Table 1 Characteristics of the patients included in this study.
Fig. 1: Cumulative incidence of breakthrough COVID-19.
figure 1

Daily cumulative incidence curve of breakthrough COVID-19 using the cumulative incidence function.

In this study, we demonstrated a 7.5% incidence (18 of 257) of breakthrough COVID-19 in our cohort of patients with hematological disorders who received pre-exposure prophylaxis with Tix/Cil. To our knowledge, this is the first real-world data evaluating the incidence of breakthrough COVID-19 in this patient population in Japan.

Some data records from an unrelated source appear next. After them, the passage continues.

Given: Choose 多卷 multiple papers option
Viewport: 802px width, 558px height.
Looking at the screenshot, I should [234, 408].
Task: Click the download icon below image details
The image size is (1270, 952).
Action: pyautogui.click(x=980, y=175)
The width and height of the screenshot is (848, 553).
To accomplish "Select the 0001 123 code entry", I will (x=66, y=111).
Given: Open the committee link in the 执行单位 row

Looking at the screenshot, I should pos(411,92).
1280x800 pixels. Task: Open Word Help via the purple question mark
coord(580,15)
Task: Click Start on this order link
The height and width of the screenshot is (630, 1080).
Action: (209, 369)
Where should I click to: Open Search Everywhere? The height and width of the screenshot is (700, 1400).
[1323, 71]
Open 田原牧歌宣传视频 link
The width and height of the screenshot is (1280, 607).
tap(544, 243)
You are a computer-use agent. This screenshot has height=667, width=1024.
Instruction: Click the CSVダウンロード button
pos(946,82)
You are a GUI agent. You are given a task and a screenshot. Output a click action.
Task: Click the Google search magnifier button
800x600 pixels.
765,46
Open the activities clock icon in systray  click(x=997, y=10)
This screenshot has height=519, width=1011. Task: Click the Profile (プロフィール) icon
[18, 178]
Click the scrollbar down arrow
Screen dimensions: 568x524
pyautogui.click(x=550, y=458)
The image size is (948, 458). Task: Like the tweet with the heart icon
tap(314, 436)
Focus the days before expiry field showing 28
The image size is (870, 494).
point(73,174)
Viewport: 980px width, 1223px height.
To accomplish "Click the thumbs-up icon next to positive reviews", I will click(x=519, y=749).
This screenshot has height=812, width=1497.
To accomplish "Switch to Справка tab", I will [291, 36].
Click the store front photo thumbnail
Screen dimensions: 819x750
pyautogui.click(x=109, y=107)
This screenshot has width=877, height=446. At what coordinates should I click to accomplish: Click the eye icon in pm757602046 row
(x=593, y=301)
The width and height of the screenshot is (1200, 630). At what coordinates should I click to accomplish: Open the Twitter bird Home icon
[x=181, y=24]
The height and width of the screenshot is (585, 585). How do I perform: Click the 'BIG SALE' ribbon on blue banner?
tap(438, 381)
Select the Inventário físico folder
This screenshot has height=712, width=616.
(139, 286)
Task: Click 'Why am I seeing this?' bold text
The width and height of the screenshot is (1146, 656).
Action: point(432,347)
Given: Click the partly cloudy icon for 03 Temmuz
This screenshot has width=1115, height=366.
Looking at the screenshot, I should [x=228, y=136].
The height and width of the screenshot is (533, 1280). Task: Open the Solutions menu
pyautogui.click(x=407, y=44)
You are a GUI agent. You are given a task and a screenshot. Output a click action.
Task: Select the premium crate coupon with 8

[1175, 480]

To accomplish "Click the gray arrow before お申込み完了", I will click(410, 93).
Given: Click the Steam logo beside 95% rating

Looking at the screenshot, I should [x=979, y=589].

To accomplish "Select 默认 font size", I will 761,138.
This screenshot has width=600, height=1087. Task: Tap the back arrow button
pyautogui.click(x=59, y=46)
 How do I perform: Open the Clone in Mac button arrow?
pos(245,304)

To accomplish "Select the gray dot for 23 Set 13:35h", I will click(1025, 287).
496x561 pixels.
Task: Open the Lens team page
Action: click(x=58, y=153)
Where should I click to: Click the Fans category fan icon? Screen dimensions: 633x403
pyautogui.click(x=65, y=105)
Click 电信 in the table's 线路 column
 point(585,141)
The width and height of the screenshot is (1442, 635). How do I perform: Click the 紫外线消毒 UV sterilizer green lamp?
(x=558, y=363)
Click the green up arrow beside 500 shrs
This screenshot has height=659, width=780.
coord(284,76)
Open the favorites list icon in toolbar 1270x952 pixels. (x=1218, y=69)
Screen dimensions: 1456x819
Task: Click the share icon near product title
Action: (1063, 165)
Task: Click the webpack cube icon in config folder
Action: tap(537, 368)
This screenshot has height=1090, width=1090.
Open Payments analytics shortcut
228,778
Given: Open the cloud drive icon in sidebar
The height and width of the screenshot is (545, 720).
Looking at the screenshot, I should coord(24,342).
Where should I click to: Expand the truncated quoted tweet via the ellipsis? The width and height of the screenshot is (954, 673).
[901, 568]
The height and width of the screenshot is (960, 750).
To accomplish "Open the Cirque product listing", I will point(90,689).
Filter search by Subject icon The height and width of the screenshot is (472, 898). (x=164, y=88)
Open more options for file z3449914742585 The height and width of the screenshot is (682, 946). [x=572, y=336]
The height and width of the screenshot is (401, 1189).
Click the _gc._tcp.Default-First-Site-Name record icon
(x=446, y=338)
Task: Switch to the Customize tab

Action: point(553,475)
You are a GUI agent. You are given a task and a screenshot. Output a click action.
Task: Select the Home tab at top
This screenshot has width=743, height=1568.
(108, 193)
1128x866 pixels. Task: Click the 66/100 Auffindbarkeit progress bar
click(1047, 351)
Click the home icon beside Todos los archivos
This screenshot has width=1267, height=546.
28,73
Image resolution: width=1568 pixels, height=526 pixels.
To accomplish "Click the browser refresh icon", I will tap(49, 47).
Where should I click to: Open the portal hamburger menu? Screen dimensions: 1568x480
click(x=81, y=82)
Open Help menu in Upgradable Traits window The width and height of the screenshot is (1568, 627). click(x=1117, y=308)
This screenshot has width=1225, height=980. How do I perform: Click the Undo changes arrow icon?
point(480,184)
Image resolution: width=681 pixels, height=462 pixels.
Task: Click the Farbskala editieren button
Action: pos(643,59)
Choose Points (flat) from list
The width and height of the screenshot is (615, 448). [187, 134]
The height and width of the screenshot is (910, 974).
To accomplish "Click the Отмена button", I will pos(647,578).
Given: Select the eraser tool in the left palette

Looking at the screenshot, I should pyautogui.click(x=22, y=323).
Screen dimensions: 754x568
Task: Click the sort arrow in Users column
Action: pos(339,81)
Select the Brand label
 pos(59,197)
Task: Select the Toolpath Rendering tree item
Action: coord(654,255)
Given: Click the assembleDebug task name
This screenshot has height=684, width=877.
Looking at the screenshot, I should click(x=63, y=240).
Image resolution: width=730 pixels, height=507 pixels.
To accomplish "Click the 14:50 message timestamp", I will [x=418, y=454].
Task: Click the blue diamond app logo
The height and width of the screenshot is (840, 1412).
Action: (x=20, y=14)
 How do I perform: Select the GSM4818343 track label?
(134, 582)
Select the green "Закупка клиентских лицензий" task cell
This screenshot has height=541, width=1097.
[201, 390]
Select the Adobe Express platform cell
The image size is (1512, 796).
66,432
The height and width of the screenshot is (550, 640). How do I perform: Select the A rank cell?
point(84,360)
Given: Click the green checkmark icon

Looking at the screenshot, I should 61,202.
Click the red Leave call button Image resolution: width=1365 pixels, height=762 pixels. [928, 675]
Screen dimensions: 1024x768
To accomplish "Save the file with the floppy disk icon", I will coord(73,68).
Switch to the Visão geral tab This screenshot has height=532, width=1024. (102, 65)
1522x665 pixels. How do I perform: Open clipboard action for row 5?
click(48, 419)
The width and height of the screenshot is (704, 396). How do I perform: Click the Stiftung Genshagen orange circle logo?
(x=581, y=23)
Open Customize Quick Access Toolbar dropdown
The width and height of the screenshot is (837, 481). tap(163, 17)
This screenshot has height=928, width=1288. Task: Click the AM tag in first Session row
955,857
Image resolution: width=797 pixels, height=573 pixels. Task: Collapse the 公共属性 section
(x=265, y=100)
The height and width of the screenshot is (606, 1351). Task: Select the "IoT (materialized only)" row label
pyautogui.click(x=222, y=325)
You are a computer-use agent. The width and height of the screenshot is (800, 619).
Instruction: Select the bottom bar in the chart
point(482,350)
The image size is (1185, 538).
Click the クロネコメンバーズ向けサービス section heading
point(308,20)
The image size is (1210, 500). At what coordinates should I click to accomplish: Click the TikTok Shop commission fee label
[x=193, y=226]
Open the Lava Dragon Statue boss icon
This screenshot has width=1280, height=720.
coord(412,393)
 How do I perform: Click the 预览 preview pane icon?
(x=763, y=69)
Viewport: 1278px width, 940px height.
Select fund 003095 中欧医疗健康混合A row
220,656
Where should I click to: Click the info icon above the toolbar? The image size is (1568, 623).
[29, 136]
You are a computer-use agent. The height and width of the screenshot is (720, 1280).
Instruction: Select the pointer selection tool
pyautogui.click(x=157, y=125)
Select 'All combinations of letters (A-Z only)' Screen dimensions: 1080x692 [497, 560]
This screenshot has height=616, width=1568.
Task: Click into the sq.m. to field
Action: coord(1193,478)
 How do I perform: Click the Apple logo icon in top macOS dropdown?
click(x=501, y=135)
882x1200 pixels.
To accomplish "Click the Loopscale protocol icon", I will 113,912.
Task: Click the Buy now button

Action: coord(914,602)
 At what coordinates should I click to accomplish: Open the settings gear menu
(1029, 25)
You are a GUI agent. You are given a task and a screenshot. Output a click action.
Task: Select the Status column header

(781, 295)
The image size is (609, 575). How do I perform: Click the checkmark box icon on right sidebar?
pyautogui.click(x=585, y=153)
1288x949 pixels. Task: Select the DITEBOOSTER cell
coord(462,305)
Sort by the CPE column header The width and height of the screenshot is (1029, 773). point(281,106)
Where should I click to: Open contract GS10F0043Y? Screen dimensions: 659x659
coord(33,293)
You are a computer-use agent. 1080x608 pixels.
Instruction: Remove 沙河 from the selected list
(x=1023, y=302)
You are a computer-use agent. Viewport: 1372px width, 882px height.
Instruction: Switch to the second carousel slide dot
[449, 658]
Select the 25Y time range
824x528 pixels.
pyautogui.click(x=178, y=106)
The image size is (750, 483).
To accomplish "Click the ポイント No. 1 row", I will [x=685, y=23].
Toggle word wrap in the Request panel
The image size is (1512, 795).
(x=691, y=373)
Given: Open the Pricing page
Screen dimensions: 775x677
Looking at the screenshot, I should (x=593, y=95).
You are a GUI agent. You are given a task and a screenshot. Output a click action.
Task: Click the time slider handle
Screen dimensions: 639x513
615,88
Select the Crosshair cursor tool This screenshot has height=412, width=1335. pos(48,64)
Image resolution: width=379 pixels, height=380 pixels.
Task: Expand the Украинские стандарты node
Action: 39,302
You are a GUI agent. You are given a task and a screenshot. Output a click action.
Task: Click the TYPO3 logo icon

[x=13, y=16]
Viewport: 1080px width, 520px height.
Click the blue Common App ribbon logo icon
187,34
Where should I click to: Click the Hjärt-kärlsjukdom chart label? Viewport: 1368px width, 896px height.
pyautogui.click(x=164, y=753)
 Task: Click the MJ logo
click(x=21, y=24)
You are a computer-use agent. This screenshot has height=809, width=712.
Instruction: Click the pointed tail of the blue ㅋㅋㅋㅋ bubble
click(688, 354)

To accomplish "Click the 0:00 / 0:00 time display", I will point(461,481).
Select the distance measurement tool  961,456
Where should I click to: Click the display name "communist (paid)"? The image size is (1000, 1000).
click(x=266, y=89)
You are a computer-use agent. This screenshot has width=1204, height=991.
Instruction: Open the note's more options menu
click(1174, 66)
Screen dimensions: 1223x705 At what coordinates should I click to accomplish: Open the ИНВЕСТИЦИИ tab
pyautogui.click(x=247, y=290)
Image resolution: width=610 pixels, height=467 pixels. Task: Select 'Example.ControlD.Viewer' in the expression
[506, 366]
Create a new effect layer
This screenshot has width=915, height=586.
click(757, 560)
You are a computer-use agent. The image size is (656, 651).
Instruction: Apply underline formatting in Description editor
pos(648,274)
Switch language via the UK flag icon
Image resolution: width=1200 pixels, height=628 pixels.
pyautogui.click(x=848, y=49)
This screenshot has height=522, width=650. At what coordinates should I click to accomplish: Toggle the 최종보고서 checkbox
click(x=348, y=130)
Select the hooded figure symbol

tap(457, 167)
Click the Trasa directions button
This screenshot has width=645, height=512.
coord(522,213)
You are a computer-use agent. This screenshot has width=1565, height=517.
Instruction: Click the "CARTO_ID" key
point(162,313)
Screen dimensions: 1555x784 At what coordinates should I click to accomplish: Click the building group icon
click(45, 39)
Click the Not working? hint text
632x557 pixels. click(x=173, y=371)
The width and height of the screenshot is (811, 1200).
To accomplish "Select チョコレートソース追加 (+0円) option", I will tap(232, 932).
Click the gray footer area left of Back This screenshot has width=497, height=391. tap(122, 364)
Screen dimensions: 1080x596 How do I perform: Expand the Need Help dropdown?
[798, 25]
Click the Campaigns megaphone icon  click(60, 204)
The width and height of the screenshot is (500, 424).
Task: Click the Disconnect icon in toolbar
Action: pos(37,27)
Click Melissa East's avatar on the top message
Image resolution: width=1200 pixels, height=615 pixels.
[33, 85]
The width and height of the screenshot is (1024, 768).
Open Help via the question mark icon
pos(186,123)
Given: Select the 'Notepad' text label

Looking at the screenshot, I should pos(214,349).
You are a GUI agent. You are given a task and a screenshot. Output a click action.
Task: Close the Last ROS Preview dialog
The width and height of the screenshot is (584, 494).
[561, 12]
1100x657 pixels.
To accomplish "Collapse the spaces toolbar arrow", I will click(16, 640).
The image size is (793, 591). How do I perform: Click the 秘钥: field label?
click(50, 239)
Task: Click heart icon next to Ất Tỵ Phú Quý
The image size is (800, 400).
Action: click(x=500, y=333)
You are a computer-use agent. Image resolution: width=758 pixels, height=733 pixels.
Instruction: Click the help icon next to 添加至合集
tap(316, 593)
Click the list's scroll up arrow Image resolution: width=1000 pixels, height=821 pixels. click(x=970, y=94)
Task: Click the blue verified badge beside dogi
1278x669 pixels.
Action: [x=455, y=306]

Recent studies have reported that the incidence of breakthrough COVID-19 was between 11 and 14% in patients with hematological malignancy [7, 8]. Our rate is similar to those results, but there were differences in the Tix/Cil dose and the epidemic situation of COVID-19, such as the number of confirmed daily cases of COVID-19. The peak of the number of confirmed daily infected patients in Tokyo was between November 2022 and January 2023 [10]. This was during the study period, suggesting that our result can be considered a real-world experience in Japan. The neutralization activity of Tix/Cil depends on the SARS-CoV-2 variant [11, 12]. Although we did not perform genome sequencing of SARS-CoV-2 in this study, the most dominant strain of SARS-CoV-2 during the study period was BA.5, suggesting that the impaired activity of Tix/Cil for SARS-CoV-2 neutralization affected the incidence of breakthrough infection [13]. Because the health care system in Japan is responsive to the needs of patients with high-risk factors related to increased mortality, 12 patients (67%) were hospitalized. However, in line with the previous reports, we did not observe mortality due to COVID-19, suggesting the preserved efficacy of Tix/Cil against disease progression in Japan [8, 9].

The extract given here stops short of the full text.